Start-up Corner: Helping Startup Founders Create Their Own Brand, No Designer Required

Alex Ray, Contributor
David Klein, Contributor

David Klein and Alex Ray (MBAs ’20) share how their startup, Parade, combines machine learning and design theory to help founders launch a professional brand online in minutes.

What is the problem that you are trying to solve?

Startups spend $3,000 to $20,000 to develop a brand identity. It is so important to have an attractive brand to get customers and investors to take you seriously, but that price tag prevents a lot of new companies from making the investment. 

Even companies that do spend thousands will receive their brand identity (logos, colors, fonts, visuals) as a static PDF brand guide, and they still need to hire a designer to turn that into a website and other assets. 

As companies scale, the problem grows. People in customer-facing roles like sales and marketing often face a tradeoff between waiting weeks for the creative team to make collateral they need or hacking something together themselves to meet an urgent opportunity. They burn time building ineffective, off-brand materials, and the brand team gets frustrated that their guidelines were ignored.

What is your solution?

Through a series of simple questions, Parade’s machine learning-based software helps startup founders articulate the vision for their company, translate it into a design aesthetic, and launch it online in under ten minutes. 

Once your brand is on Parade, it is easy to create a website, marketing emails, social media posts, and more, all without a graphic designer. On Squarespace, Webflow, and Canva, founders have to search for a generic template and then edit it to look like their brand. That process is time-consuming and requires design skills to do well. Parade’s technology helps you define your brand identity based on how you want to be perceived and then uses your choices to generate on-brand templates for you, letting you focus on the specifics of your content.

Parade is fun and empowering, and our customers love feeling proud of their brand.

What was the inspiration behind your company/idea?

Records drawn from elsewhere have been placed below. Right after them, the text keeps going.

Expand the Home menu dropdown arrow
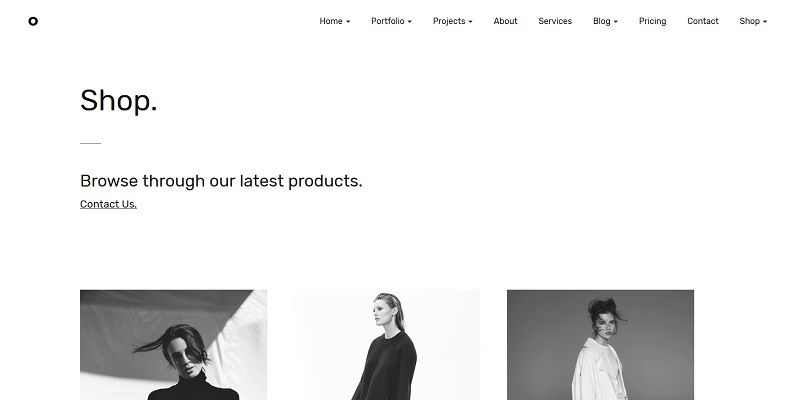The image size is (800, 400). coord(348,22)
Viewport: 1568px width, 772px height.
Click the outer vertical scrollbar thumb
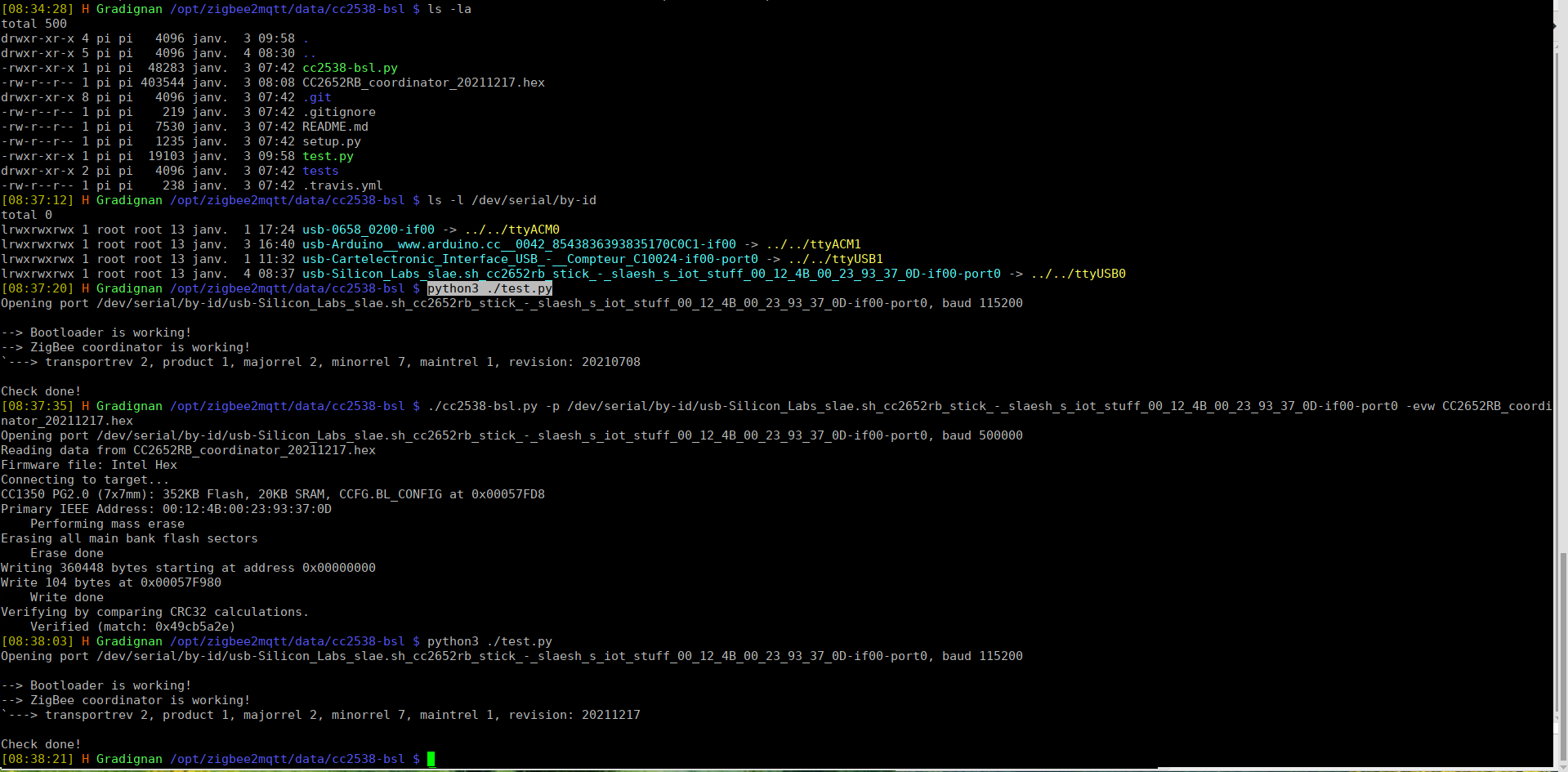coord(1562,654)
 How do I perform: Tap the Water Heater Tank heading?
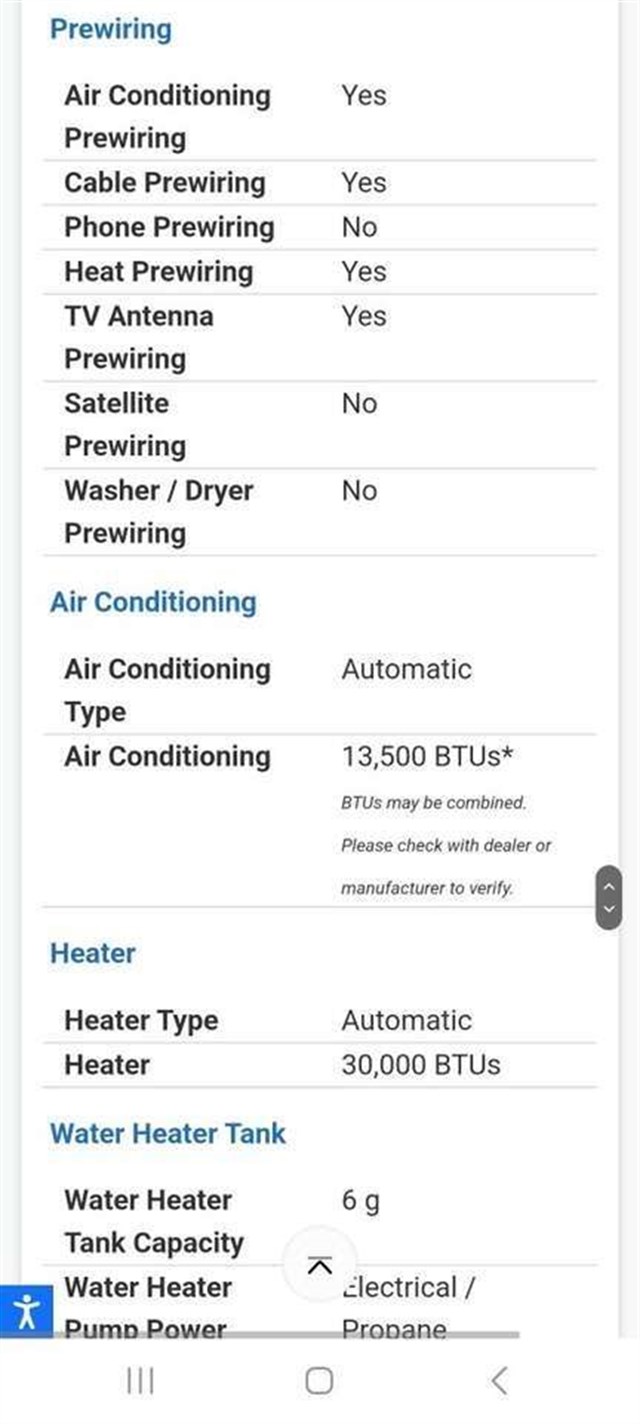point(168,1133)
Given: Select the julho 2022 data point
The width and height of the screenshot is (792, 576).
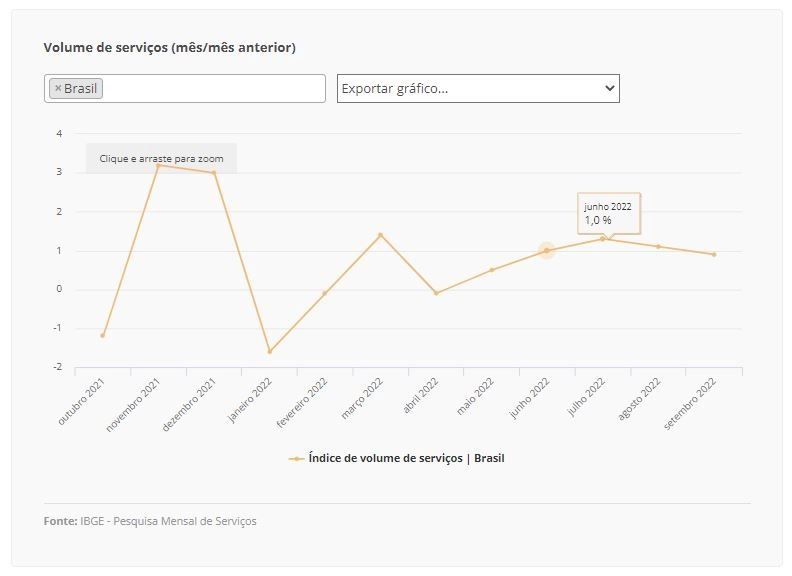Looking at the screenshot, I should click(602, 239).
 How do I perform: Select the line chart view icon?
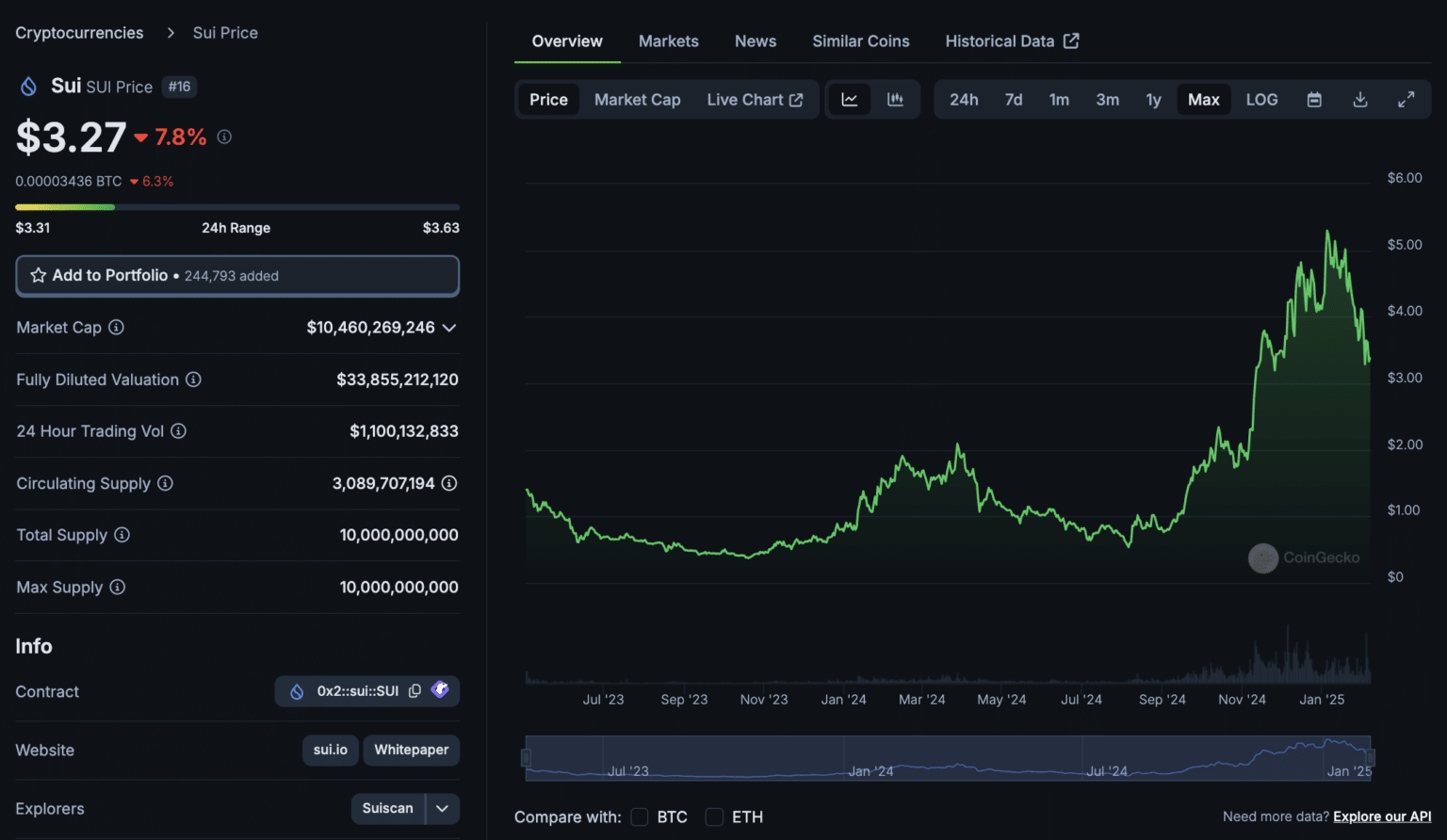[x=849, y=99]
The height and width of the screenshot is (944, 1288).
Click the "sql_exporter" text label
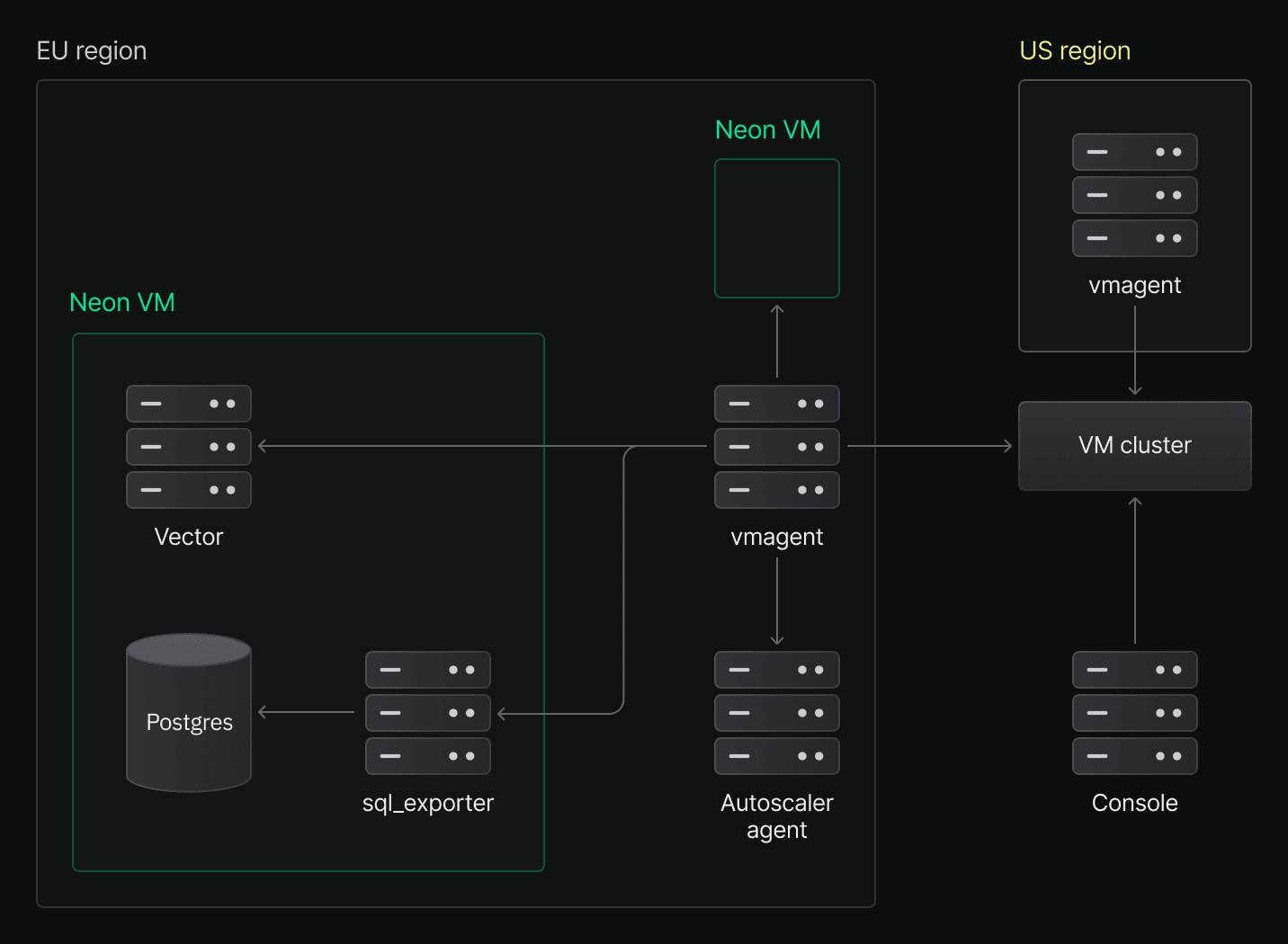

Alex: At HBS, I saw some of my classmates struggling to go from an idea to a real business. Design was their key blocker—they knew what they wanted to work on and generally how they wanted it to look and feel, but didn’t have the skillset to make it themselves or the extra cash to pay a designer. I hated that for them, so I helped several of my classmates set up basic websites to help them sell their idea to customers. 

Since college, I have been fascinated by algorithms that create art using machine learning. While helping classmates get their companies set up, I realized that creating brands would be a really interesting problem to solve with an algorithm. During the Field Y class at HBS, I started building software that generates marketing collateral for companies after someone answers a few easy questions, no design skills required. The tech really started coming together around April of last year, so I pitched David on ditching his plans of finding a “real job” and instead working on turning this concept into a business.  

David: At a philosophical level, there is a lot of talk about how machine learning is automating away people’s jobs, but I am really interested in applications of machine learning that augment human capability, increase joy and job satisfaction, and empower people to be more creative. When Alex told me about his experiences as a brand designer and the opportunity he saw to bring machine learning to this domain to help founders, it immediately clicked for me, because I have felt this problem many times from the customer perspective. Before HBS, I built a new business unit at General Assembly from scratch through product-market fit, selling to hundreds of the Fortune 500 around the world. As we scaled, we constantly faced the tradeoff between hacking together visual assets to get in front of customers quickly, or waiting for the design team to produce quality assets for us. 

Who is the team behind your startup?

In addition to the two of us, we also have a Head of Design, Ben Barrett-Forrest. We met Ben through one of our close friends from HBS and we hit it off immediately while getting Ben’s feedback on our product. Ben has deep expertise in Typography and Branding. He is the producer of a series of educational playing card decks on Design and Typography, and his animated short film called The History of Typography has 1.6M views on YouTube. We’re growing quickly! We recently hired another product designer who is starting soon, and are currently seeking an MBA Intern to help with growth, strategy, and operations this summer!

How did you get started?

Alex started this during Field Y in the Spring of 2020, and David joined before they graduated in May 2020. Things really took off last summer when we did Y Combinator, served a cohort of beta customers, and raised a venture round. One thing worth noting—we committed to start working together before we really knew in earnest what the business was going to become. If we had one piece of advice to give to HBS students thinking about starting a company, it would be this: it matters way more who you are working with than what you are working on. Find someone who you like and trust and who has complementary skills, and go for it! 

What’s next?

This month, we are launching a completely new experience on Parade that is the fastest way to go from an idea to a fully-branded, live website collecting leads in 10 minutes. If you are reading this and have a business idea, go try it out. It is insanely fun and just might inspire you to go start that company. You can even do it from your phone. We will be expanding that product this summer and adding tools to create on-brand social media posts, email newsletters, and pitch decks right from Parade. 

Alex Ray (MBA ’20) is from Jackson, Mississippi. Prior to HBS he worked in tech and venture capital. Parade is his third machine learning startup. He lives in Seattle, WA.

David Klein (MBA ’20) is from Washington, DC. He has worked in product and strategy roles at General Assembly, Strava, and Techstars. He lives in Freeport, Maine.